Brandon Highton left Kitimat after high school in 2002 along with, he estimates, about 75 per cent of his graduating class.
“I was never coming back.”
But a decade ago, after earning a finance degree and working in banking in Calgary, Mr. Highton returned with his wife, also a Kitimat native. He got a job in construction there, immediately doubling what he was earning in Alberta.
By then, the city was roaring again. Rio Tinto had acquired Alcan and had begun a major expansion. Construction on the LNG Canada project was under way. A large core of Mr. Highton’s friends from high school were drawn home, too.
“The money was just too good,” Mr. Highton explained.

Mr. Highton, who co-founded the Two Peaks brewery with a friend, says he's in Kitimat to stay.
Two years ago, he launched Two Peaks Brewing with one of his lifelong pals, Nick Markowsky. They named the business for the two summits of Kitimat’s local range, Mount Elizabeth.
Mr. Highton misses the restaurants in Calgary, but Kitimat is quiet and safe. He has no plans to leave.
Like him, Ms. Robinson left at 18, and swore up and down she was done with Kitimat. She moved back after publishing Monkey Beach, her “homesick book,” which she wrote while “bopping around” the Lower Mainland.
Growing up, she used to complain that everyone here knew her backstory – and vice versa. “It felt like living in a fishbowl,” she explained. “But now, in my 50s, it feels very comfortable.”
For now, it feels like the community is holding its breath. “We just don’t know what’s going to happen yet.”

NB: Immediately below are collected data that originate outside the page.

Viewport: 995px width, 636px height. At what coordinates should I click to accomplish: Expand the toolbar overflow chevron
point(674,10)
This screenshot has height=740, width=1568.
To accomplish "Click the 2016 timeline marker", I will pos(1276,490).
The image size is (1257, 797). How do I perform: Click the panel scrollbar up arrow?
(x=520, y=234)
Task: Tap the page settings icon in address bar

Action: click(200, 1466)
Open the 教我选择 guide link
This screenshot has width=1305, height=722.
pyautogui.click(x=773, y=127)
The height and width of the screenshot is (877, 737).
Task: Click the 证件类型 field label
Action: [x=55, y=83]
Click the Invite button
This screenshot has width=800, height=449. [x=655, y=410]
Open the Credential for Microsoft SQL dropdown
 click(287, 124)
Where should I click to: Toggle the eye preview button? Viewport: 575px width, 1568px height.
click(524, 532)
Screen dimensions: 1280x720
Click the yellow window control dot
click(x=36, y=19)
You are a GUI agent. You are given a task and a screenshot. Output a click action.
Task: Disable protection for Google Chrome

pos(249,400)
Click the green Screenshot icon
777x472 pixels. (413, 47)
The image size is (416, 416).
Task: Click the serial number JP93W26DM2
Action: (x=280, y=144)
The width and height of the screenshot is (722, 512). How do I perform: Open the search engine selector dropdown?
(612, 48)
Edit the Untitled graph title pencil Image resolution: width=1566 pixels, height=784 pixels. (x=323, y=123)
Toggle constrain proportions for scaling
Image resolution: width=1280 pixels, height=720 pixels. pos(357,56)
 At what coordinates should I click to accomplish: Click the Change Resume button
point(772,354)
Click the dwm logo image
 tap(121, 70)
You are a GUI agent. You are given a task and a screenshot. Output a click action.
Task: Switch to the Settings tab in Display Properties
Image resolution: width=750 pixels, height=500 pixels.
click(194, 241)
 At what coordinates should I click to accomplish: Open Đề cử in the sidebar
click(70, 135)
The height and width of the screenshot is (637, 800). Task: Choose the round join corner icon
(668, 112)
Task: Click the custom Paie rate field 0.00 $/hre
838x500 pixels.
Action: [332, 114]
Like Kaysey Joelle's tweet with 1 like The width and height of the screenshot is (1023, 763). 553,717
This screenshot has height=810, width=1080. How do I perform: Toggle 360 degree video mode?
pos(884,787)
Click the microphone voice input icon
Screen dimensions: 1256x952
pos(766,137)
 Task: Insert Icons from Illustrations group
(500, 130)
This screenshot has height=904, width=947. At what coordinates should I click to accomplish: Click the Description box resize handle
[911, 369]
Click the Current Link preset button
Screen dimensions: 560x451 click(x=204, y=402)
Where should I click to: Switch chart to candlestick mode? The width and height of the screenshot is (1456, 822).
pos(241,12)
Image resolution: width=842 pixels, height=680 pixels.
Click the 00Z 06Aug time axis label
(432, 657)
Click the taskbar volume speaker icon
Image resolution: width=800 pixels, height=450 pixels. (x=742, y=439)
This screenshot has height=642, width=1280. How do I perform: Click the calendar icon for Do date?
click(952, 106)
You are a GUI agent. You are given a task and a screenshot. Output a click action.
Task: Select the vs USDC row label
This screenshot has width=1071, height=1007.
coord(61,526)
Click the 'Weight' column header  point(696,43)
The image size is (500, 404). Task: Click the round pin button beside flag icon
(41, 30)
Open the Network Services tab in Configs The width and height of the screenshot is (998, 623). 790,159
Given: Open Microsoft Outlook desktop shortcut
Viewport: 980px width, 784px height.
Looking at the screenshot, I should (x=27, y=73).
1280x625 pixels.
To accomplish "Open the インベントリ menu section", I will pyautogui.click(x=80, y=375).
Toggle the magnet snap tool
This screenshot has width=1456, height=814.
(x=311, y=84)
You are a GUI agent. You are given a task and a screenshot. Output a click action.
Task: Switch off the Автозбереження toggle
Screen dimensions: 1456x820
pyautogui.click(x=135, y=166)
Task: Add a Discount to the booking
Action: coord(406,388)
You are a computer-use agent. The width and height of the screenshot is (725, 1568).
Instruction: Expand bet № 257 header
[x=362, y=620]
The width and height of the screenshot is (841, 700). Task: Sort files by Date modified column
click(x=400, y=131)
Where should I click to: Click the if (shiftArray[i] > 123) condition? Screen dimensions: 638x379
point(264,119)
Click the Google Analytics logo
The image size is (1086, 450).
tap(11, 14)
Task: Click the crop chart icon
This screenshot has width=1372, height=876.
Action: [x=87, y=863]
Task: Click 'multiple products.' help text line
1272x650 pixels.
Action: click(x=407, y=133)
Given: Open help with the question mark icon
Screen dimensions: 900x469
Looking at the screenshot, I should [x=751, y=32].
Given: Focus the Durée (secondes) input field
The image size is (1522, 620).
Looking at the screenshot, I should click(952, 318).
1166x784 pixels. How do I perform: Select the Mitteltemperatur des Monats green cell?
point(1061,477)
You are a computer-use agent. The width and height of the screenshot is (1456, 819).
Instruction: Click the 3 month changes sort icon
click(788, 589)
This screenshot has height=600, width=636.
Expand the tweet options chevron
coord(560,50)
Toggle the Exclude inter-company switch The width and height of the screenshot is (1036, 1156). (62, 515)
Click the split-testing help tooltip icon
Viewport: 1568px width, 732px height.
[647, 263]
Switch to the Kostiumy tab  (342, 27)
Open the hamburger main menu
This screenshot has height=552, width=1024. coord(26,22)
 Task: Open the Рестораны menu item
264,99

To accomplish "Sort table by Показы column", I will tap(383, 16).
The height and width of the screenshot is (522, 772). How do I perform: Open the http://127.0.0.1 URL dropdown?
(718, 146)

Editor’s note: Owing to an error introduced during editing, a previous version of this article incorrectly attributed a statement made during a candidate's forum earlier this month about the need for resource development to be environmentally sound to the riding’s NDP incumbent, Taylor Bachrach. In fact, the comment was made by Rod Taylor, a candidate for the Christian Heritage Party. Mr. Bachrach said resource companies "need to do right by this environment that we enjoy so much." That includes ensuring projects minimize environmental impacts and meet obligations of Indigenous consent and international climate goals.